According to research conducted by the Mozilla Foundation, cars with internet-connected features are collecting vast amounts of personal data, leading to concerns about privacy. The study examined the privacy terms of 25 car brands and found that they collect a range of customer data, including facial expressions, sexual activity, and driving habits. The researchers concluded that cars are the worst category of products for privacy. Australia’s privacy laws are inadequate to protect the personal information collected and shared by car companies, and there is a lack of specific disclosures about how car companies use data. Urgent reform is needed in Australia’s privacy laws, as well as international cooperation on privacy regulation for car manufacturers.
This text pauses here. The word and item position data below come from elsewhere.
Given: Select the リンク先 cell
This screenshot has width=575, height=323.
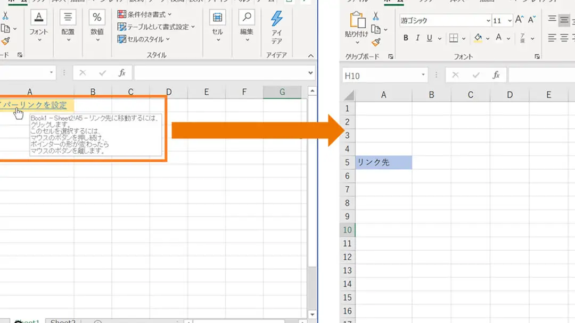Looking at the screenshot, I should (384, 162).
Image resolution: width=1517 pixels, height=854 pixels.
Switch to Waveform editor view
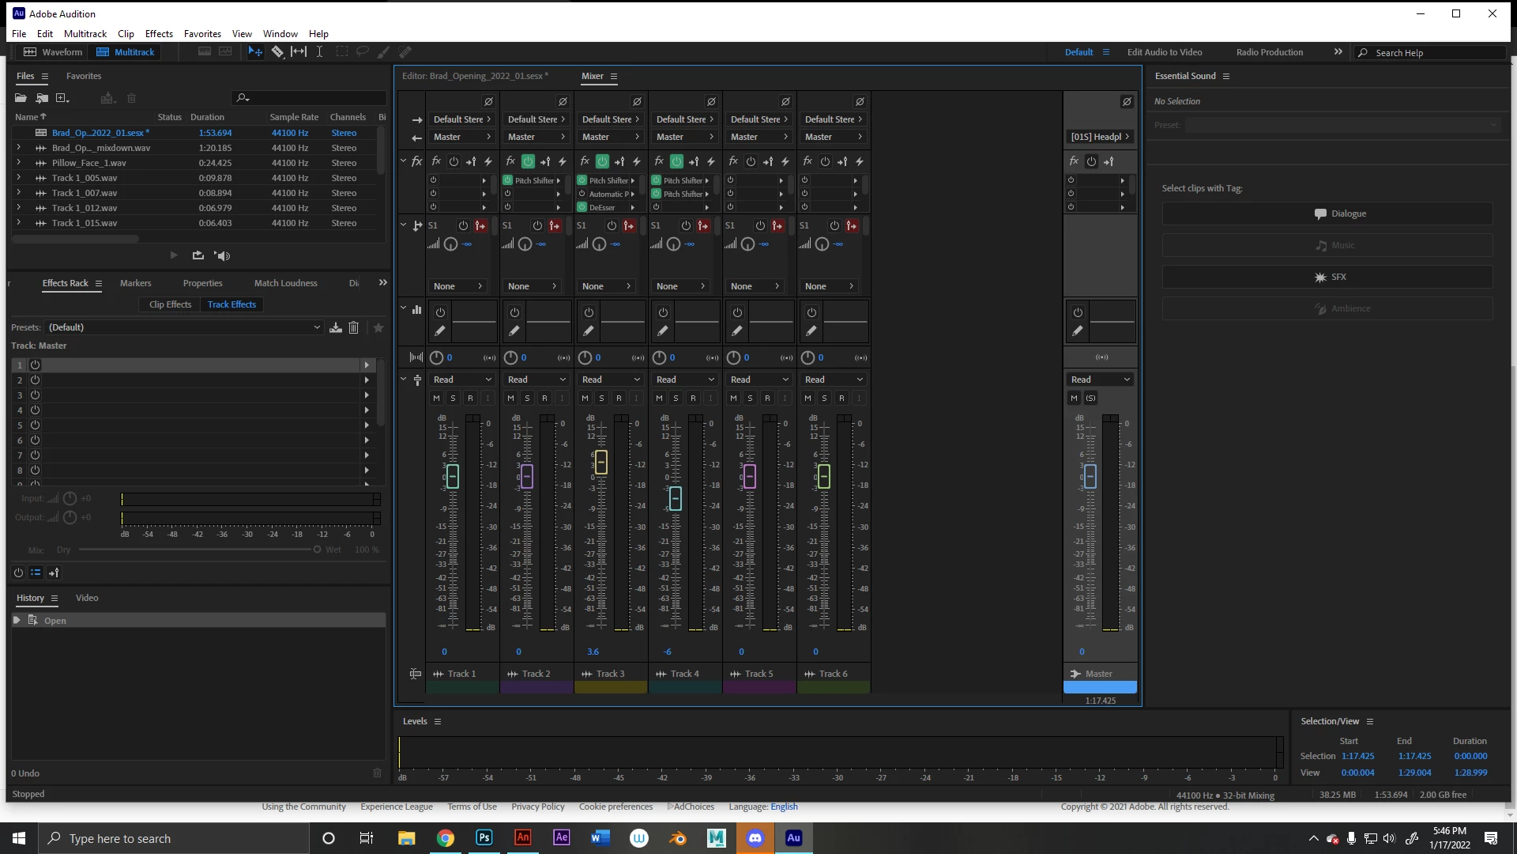point(53,52)
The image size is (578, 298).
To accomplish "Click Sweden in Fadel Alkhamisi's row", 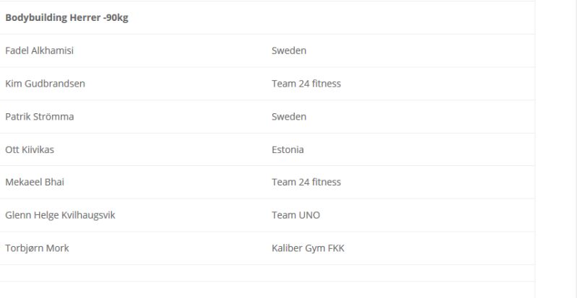I will [289, 51].
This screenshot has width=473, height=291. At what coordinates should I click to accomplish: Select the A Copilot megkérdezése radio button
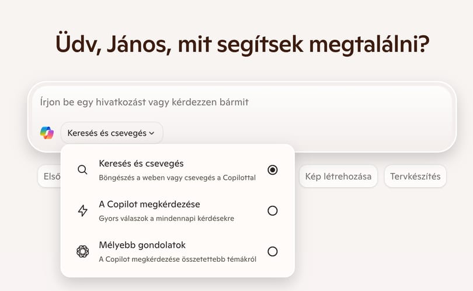point(272,211)
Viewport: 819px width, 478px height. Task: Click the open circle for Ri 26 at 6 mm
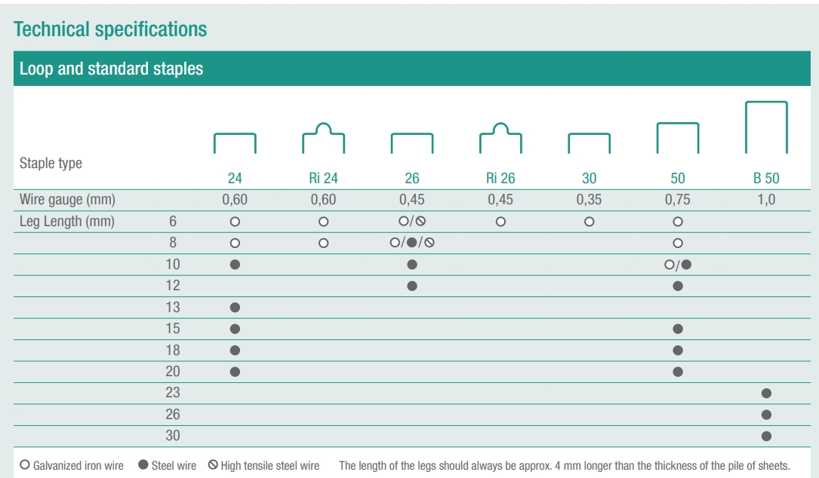[500, 222]
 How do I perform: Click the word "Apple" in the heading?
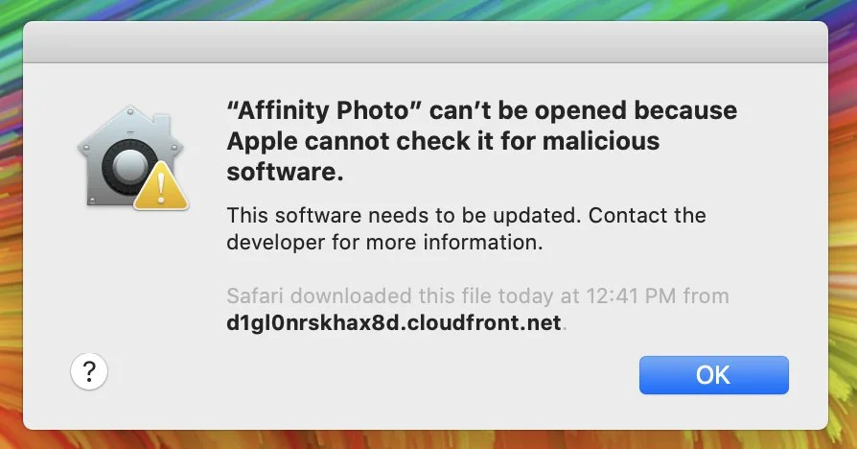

Cars collect sensitive data through various means, such as cameras, microphones, sensors, and connected phones and apps. This data includes information about speed, pedal use, seat belt use, infotainment settings, phone contacts, navigation destinations, voice data, location, and even footage of individuals and their families outside the car. While some of this data is used for legitimate purposes like improving safety, it can also be combined with data from other sources and used for other purposes. For example, data may be collected from website visits, test drives, or third parties. Connected cars can transmit data in real-time to various companies.
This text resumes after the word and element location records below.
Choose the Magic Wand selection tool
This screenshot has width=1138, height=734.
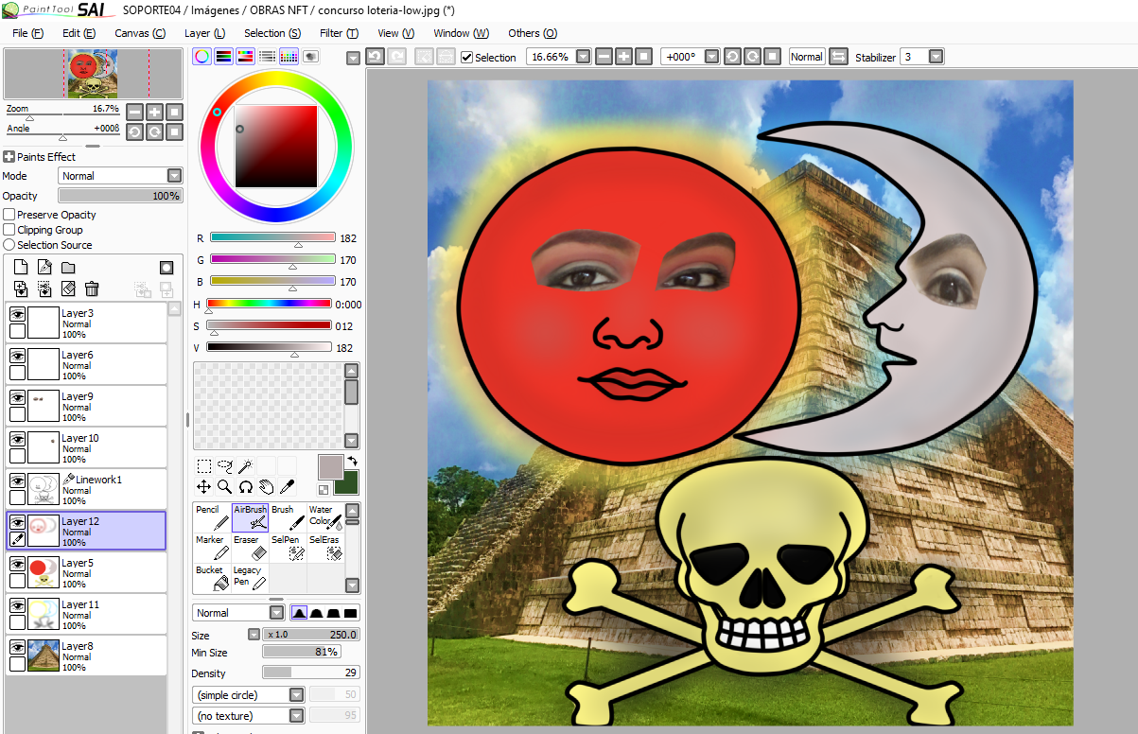tap(245, 465)
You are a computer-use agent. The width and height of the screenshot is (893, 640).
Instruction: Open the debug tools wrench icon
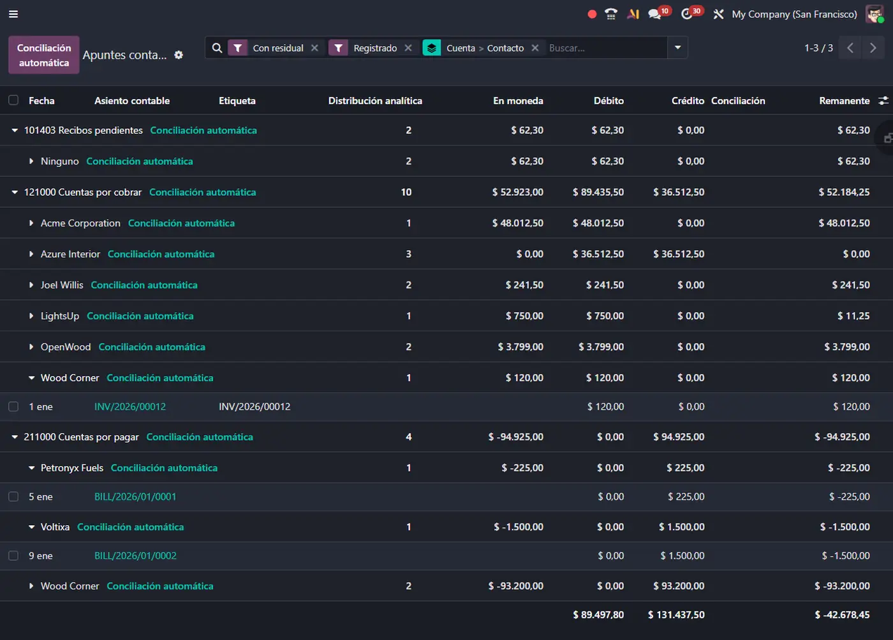click(x=718, y=14)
In Australia, there is limited information about how personal data collected from cars can be used and by whom. The Mozilla study found that data from consumers’ cars in the US was being disclosed to other companies for marketing and targeted advertising purposes and sold to data brokers. Australian privacy laws do not require specific disclosures like those in California and Virginia. Privacy policies of companies supplying connected cars in Australia often contain vague statements. The Federal Chamber of Automotive Industries (FCAI) has opposed privacy law reforms and instead promoted a weak Voluntary Code of Conduct for Automotive Data and Privacy Protection.
Privacy law reform is necessary in Australia to protect consumers from intrusive data practices. Proposed reforms include an updated definition of “personal information,” higher standards for consent, and a fair and reasonable test to assess the fairness of data practices. The FCAI argues that increased privacy standards may result in some vehicles not being released in Australia, but this should not be a reason to exempt vehicles from privacy law reform. Privacy laws are being upgraded in other jurisdictions, and international cooperation is needed to protect drivers’ privacy.